WHAT TO WORK ON: Look through the entries below and show every line containing the word "link".

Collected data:
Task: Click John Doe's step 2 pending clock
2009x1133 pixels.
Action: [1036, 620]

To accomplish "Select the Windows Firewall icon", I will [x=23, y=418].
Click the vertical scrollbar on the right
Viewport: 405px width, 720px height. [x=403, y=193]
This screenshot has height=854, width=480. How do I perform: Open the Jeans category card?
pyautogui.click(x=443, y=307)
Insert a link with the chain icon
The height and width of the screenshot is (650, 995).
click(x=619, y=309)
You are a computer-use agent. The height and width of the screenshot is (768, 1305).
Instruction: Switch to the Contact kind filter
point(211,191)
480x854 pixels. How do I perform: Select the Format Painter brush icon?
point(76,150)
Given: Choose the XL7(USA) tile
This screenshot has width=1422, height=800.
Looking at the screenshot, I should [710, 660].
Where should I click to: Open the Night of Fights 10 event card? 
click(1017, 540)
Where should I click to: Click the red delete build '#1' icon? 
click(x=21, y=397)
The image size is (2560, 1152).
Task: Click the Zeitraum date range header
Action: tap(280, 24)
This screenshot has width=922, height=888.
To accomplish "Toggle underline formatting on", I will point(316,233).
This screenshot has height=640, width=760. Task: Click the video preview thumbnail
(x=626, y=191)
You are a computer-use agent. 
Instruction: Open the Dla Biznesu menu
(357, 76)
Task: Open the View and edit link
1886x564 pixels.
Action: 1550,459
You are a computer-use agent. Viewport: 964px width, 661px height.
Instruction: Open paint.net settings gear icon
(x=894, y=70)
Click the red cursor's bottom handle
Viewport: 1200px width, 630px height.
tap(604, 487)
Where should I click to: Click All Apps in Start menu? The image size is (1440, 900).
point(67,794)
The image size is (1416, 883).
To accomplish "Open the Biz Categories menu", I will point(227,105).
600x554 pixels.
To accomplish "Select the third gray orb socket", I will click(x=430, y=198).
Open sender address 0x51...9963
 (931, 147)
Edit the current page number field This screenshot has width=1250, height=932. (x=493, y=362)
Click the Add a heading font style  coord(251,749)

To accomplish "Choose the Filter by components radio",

EXPECTED ANSWER:
Insert a link with the chain icon
Task: Open the View and edit link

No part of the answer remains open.